There’s something to be said about avoiding the hypocritical advice-giving, where you point out the pitfalls or downsides of another person, event, culture, or system while knowing full well that yours acts or has acted in a similar way. But self-examination and pointing out improvements elsewhere aren’t mutually exclusive activities.
One of the things that has plagued me is the history of my culture and the actions of my predecessors as Europeans and Canadians. At a point I have to recognise the past and the responsibility of owning that heritage, but also move forward with the reflections that can be gained, learning and sharing. Just because my culture has failed doesn’t mean we have to stop there, pack up shop and keep our mouths shut when we see similar situations in the future.
Example: Human rights abuses. White people have written the book on this, yet how can we continue to criticise other governments about crimes against humanity when our record as modern sovereign states looks pretty tarnished ourselves? How is it that we can call out the leaders of Burma, Sri Lanka, and Sudan when our own in Canada and the USA are perhaps only a little sneakier but no less guilty (or maybe just answer to a more complacent population)? I think that while raising awareness about these issues doesn’t in any way absolve our own guilt as citizens directly supporting abusive governments, our governments’ actions should not legitimize human rights abuses elsewhere.
Example: Poverty in Vancouver. I often come up against the question of why we work overseas when we have acute problems in our own backyard? The downtown eastside has the lowest standard of living in North America, and is neatly juxtaposed against some of the most expensive area codes on our continent. How can we have the gall to say we can offer partnership and guidance to poverty relief elsewhere when we have such glaring problems ourselves? Firstly, it’s a question of scale and relative poverty. While in no way acceptable still, the impoverished in Vancouver have a relatively large and well-knit safety net compared to the majority of impoverished places that EWB works in. There are approximately 18,000 people living in the DTES neighbourhood, but many of these people aren’t on the streets. Compare to those in Southern Province, Zambia where a large portion of hundreds of thousands of people live without a consistent source of clean water, extremely limited economic growth and job opportunity, and virtually no access to adequate health care.

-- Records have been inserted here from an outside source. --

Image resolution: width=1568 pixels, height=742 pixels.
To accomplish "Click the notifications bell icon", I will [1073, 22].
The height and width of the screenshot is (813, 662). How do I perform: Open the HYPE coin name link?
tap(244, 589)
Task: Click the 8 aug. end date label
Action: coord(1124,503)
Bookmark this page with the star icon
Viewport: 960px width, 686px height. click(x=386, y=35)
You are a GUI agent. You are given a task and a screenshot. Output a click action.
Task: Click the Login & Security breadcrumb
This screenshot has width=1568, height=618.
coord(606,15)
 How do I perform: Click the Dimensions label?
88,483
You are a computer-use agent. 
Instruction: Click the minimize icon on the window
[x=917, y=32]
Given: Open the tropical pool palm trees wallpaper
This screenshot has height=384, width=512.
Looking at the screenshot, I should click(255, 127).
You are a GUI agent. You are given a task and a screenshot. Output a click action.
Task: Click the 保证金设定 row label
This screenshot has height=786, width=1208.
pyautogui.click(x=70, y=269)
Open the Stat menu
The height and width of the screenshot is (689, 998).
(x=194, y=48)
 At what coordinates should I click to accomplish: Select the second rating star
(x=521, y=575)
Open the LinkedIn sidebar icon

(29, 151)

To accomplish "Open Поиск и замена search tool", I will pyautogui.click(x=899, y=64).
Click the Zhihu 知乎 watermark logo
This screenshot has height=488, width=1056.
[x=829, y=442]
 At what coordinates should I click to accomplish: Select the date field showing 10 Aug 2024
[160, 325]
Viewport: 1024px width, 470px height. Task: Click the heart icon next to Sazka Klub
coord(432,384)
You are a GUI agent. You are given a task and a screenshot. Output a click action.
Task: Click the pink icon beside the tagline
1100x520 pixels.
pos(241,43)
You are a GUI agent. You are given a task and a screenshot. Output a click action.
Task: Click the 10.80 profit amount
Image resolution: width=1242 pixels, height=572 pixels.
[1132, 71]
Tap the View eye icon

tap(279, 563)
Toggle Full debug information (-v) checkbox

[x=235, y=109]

Still, both of these issues are ones that I try to influence both in Canada and outside, and I really don’t believe in the assertion that because you have problems at home you shouldn’t offer what you can to those elsewhere, because that knowledge-sharing could still be useful, with the right partnerships and connections. And in the end all of these issues interact with each other, and the sphere of influence is no longer limited so much by lack of access, but more lack of effort to make contact.